-- Start of Exercise input --

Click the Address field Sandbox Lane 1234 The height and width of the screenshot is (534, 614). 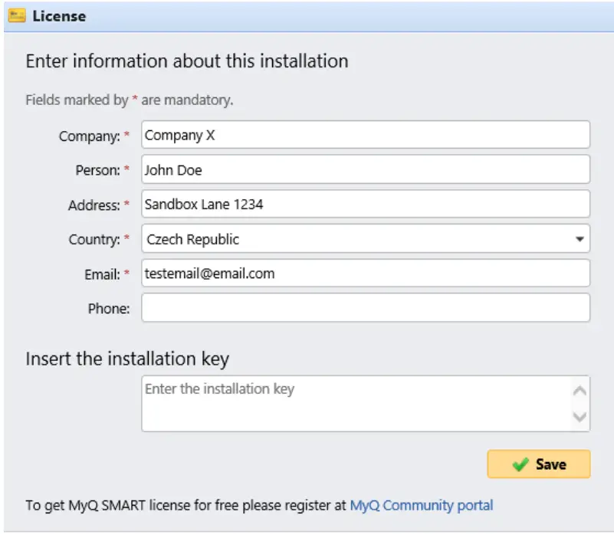click(x=365, y=204)
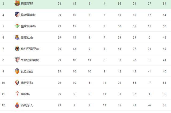Open the 皇家贝蒂斯 team page
Screen dimensions: 171x113
click(x=28, y=26)
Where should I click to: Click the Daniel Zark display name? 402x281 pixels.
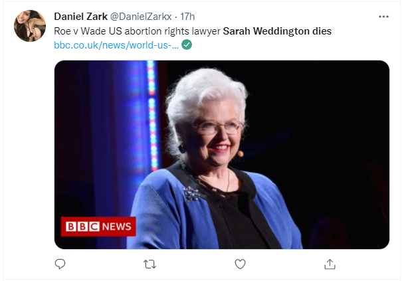pos(81,17)
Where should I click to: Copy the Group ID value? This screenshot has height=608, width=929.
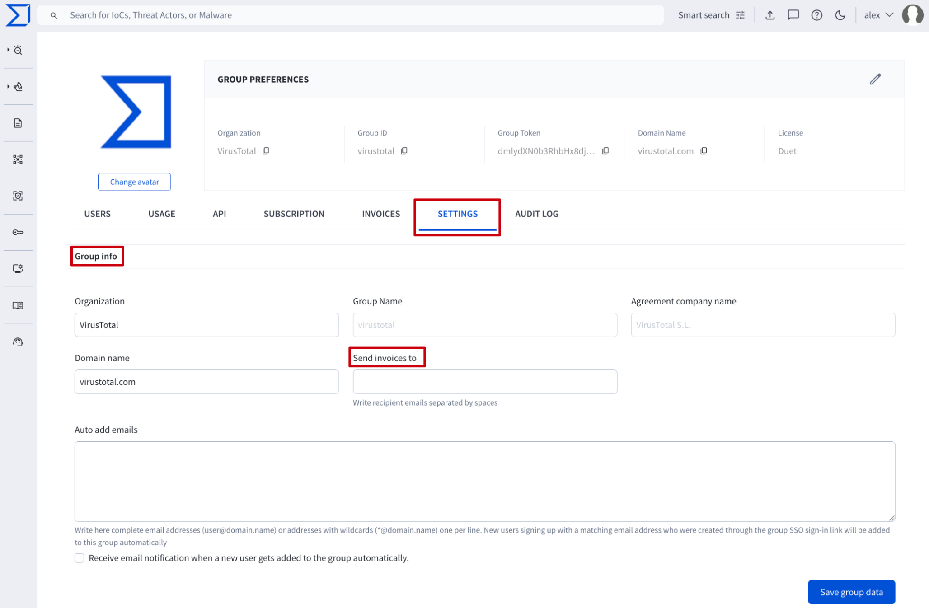point(404,151)
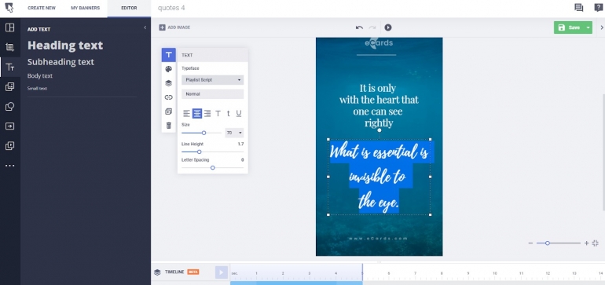Delete text using the trash icon
The image size is (605, 285).
pyautogui.click(x=169, y=126)
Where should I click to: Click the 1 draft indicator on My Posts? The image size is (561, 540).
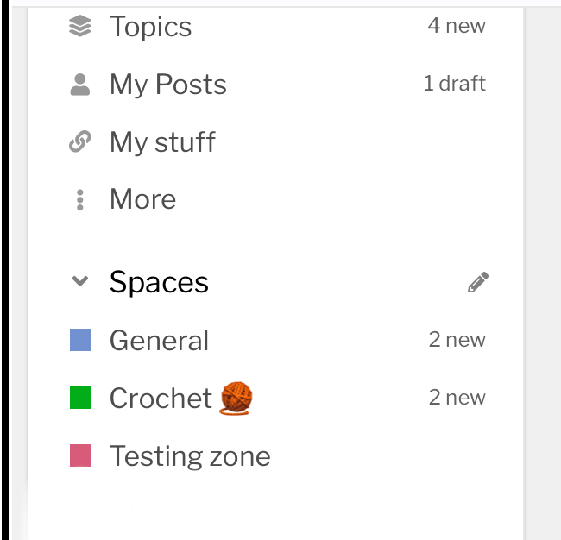point(455,84)
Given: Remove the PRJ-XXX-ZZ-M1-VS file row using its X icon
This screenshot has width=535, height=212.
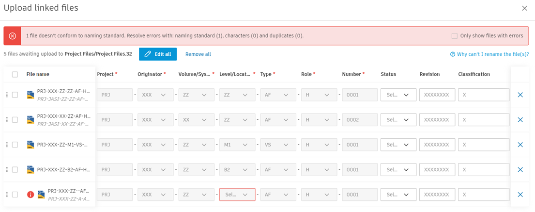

-- End of Exercise input --

[Exercise]:
Count the lines in the records that contain the string "size", treating uppercase and lowercase as different, and give only the number.

[Exercise response]:
2